Les médicaments qui finissent dans les eaux usées après avoir été excrétés pourraient avoir un impact écologique inattendu avec le temps selon une nouvelle étude sur la perche européenne.
Tomas Brodin et ses collègues de l’Université d’Umeå ont trouvé que ce poisson se nourrissait plus vite, devenait plus hardi, et avait un comportement moins social après avoir été exposé à un médicament connu sous le nom d’oxazépam.
Pour traiter l’anxiété, on utilise des anxiolytiques tels que l’oxazépam. Les résidus de ce produit finissent souvent après leur passage par les stations d’épuration dans les systèmes aquatiques naturels où leurs effets demeurent inconnus. Dans leur étude, Brodin et ses collègues ont dosé dans la perche des quantités d’oxazépam équivalentes à celles trouvées dans les cours d’eau suédois et leurs résultats suggèrent que même de petites concentrations de ce médicament peuvent altérer le comportement et l’activité nourricière de ce poisson.
Cette étude paraît dans le numéro du 15 février de Science, revue publiée par l’AAAS, la société internationale de science à but non lucratif.
« Lorsqu’elle était seule, la perche exposée à l’oxazépam osait quitter son refuge pour entrer dans des endroits nouveaux et potentiellement dangereux » explique Brodin. « Au contraire, la perche non exposée au médicament reste cachée dans son abri. Le poisson exposé semblait beaucoup moins stressé et effrayé, agissant avec calme et plus de témérité ».
La perche dévorait aussi sa nourriture plus vite que celle non exposée, un travers du comportement qui pourrait, selon les chercheurs, finir par affecter la composition des espèces aquatiques et conduire à des changements écologiques comme des proliférations d’algues. Les poissons étant en général totalement intégrés dans leur réseau alimentaire, un changement dans leur mode d’alimentation pourrait perturber les équilibres écologiques selon les chercheurs.
Les perches qui avaient reçu l’oxazépam durant l’étude sont aussi devenues anti-sociales, se tenant à distance des autres et s’exposant à de plus grands risques de prédation. « Les poissons exposés à l’oxazépam perdaient tout intérêt à rester dans le groupe et certains se tenaient même le plus loin possible de lui » ajoute Brodin.
Dans l’étude, les poissons avaient accumulé dans leur tissu musculaire des concentrations du médicament comparables à celles trouvées chez les poissons dans la nature précisent les chercheurs.
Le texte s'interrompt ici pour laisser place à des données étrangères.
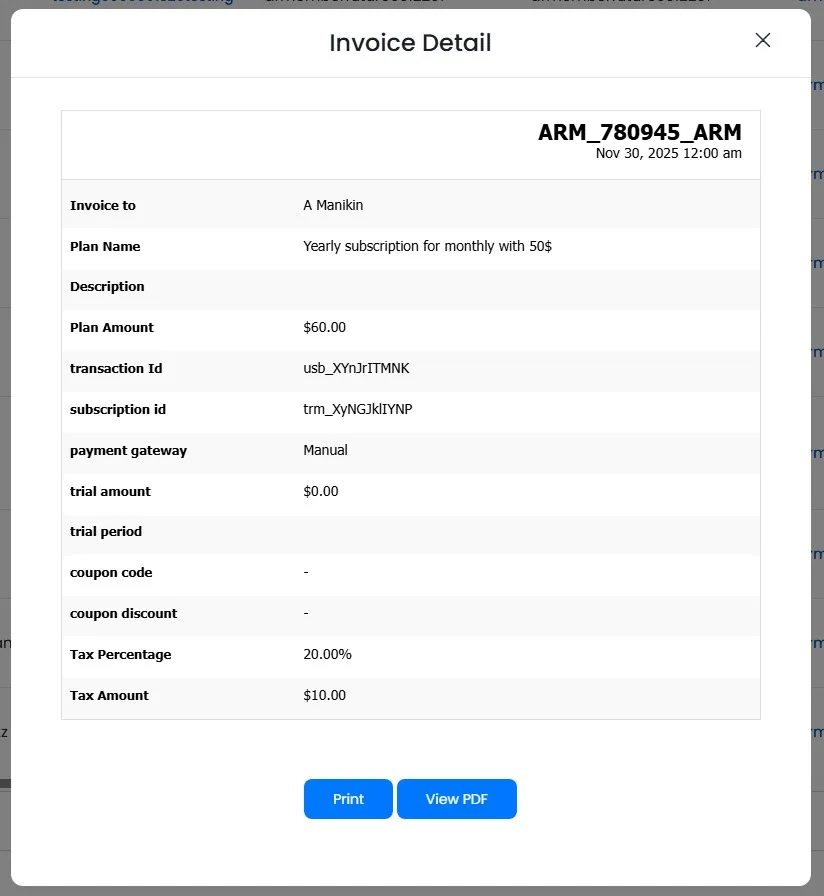Click the Plan Amount value $60.00
This screenshot has height=896, width=824.
[322, 327]
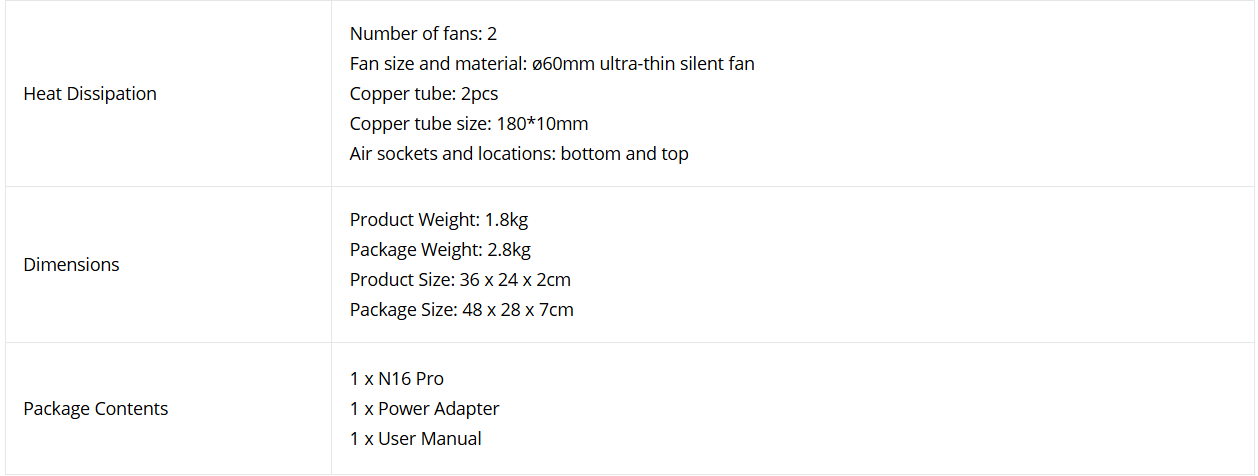Select the Number of fans: 2 line

[x=424, y=34]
Il est ainsi probable qu’en Suède les poissons des eaux de surface, dont beaucoup sont exposés à ces dilutions d’oxazépam, subissent aussi des changements de comportement et de vitesse d’alimentation.
Le travail de Brodin et ses collègues s’est focalisé sur un seul psychotrope trouvé dans la nature mais un véritable cocktail de médicaments se retrouve dans les eaux à travers le monde, ce qui rend la découverte des effets de l’oxazépam sur les poissons d’autant plus importante.
Des études plus complètes seront nécessaires avant de pouvoir tirer des conclusions sur la manière dont les changements de comportements induits par les produits pharmaceutiques peuvent affecter les écosystèmes, mais ces résultats laissent penser que les concentrations actuelles d’oxazépam dans les eaux de surface pourraient avoir avec le temps des conséquences écologiques et environnementales inattendues.
« La solution à ce problème n’est pas d’arrêter de soigner les gens malades mais d’essayer de développer des stations d’épuration des eaux usées capables de retenir les produits à risque pour l’environnement » conclut Jerker Fick, un co-auteur de l’article de Science, dans un communiqué de presse de l’Université d’Umeå.
L’étude de Brodin et coll. a été financée par un Young Researcher Award de l’Université d’Umeå, le Swedish Resarch Council Vetensksrådet et FORMAS et une petite allocation de démarrage du fort secteur de recherche sur l’environnement « The environment’s chemistry – from molecules to the ecosystem ».